Now, security is huge for WordPress sites and should be a major consideration, as it is for the hosts I've mentioned in this piece.

Also consider if they offer:

  • Website backups (a must, in my opinion, though not a dealbreaker),
  • Free SSL certificates (Godaddy does not offer this, and it's a major detractor for me),
  • Free CDNs (Content Delivery Networks, which offload your images to make your site load quicker; CloudFlare is a common one),
  • Free site migrations (again, not a dealbreaker, but a nice-to-have),
  • Staging sites (so you can test updates and changes to your site before taking them live),
  • Dedicated or priority support,
  • A money-back guarantee, and how long is it for?
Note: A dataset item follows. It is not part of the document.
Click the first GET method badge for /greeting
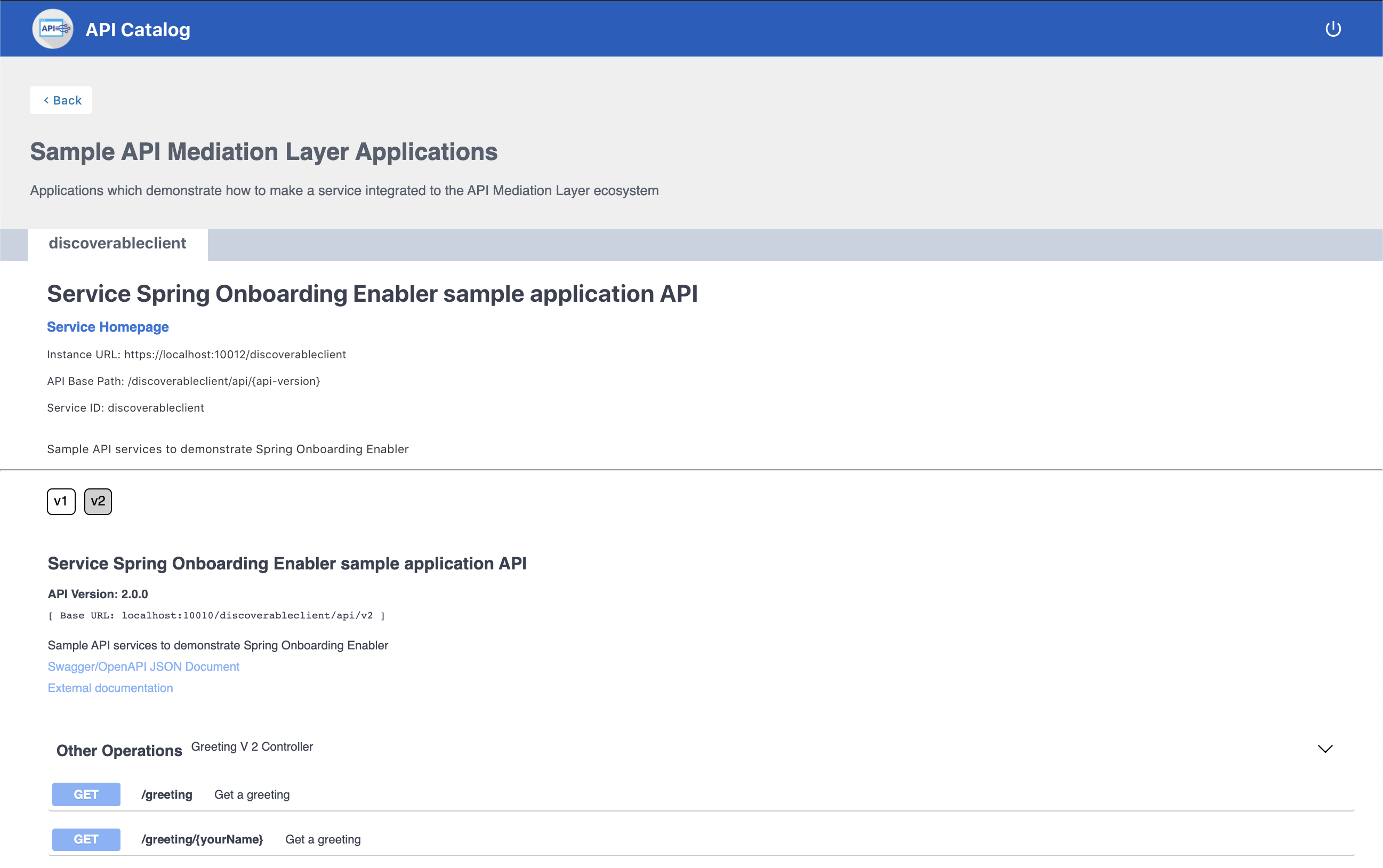pyautogui.click(x=86, y=794)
Some hosting companies offer only a 30-day money-back period, which means that if your website isn't quickly loading or has downtime after this time span you won't get your money back. But it can be a great testing ground. Others have great guarantees such as SiteGround's 45 day risk-free trial with full money-back guarantee.

Personally, I've used Dreamhost, Siteground and WPX Hosting for years, and find them all to be above-board and reliable.

But what about email?

Email accounts are often provided with many shared hosts, and I've a couple clients who won't use anything else.
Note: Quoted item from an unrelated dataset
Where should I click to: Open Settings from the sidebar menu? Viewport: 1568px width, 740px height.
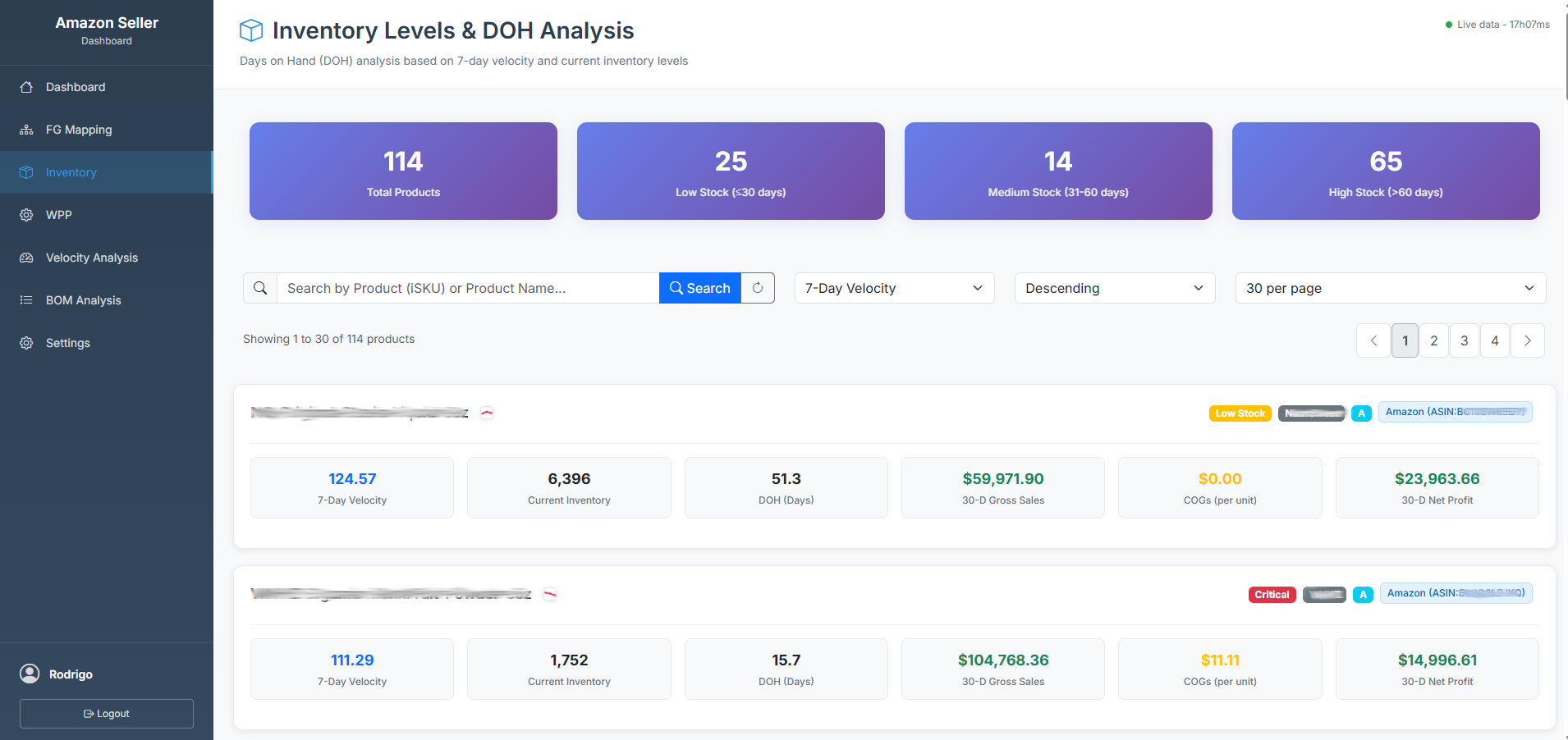[27, 342]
However, I'd advise against this and use a separately-hosted solution like Google Mail. Separately hosted email has several advantages:

  • Most, like Google, have superior spam controls. Often host-based email has manual spam controls, and I never found them to be adequate to keep out most spammers while keeping your good emails;
  • It's not that easy to move years of backlogs of emails off a server; it's definitely doable, but it can be a huge pain and costly. I'm a fan of BitTitan, which is pretty darn comprehensive on the various mail systems.
  • Some hosts are more focused on their website hosting and their email support is terrible.
  • Check out the hosting company's reputation.
  • This is a highly individualized thing, you will get a dozen answers from a dozen developers.

Why don't you recommend Bluehost, HostGator, GoDaddy…?

It's an open secret that many of these once-great hosting companies were purchased by EIG Hosting, who then came in and made many questionable changes. According to this great treatise on EIG, "some customers have noticed a significant reduction in the level of customer/technical support following the purchase of a hosting company by EIG."

Also of note: "Since the purchase of HostGator, some customers have become frustrated with the quality of service. Some have noticed a delay in response time when submitting tickets. Also with accounts being moved from SoftLayer to the EIG data center in Provo, UT there has been an increase in customer complaints."

So while there were some great hosting companies out there, I don't find them as compelling as they used to be. I've had terrible experiences with BlueHost and HostGator support, trying to fix issues that I'd normally be able to do easily on any other service without ever contacting support.

And as for Godaddy, I've had long waits on their customer service, again, for issues that would be easily solved on my own. And, I have found a lot of their products have less useful features than hoped for, for the price.

I also have clients who were on old Godaddy products who were not grandfathered in to updated product packages, and must upgrade to much more expensive products just to upgrade their PHP (the software that WordPress is based upon and needs to function). In short, it's a huge pain.

I still keep my domains with Godaddy because it's as good a solution as any these days, and I'm also part of an advisory panel that will hopefully guide future products. So, I'm hopeful they'll change, as it's an easy go-to for a lot of folks.

This doesn't mean that there aren't fabulous hosts out there, who will help your site run smoothly and with minimal fuss.

Hosting is an integral part of your website's health and well-being, and picking a great host will save you headaches down the line, so choose wisely!

Note: Some links are affiliate links; I may receive some compensation if you purchase from these providers.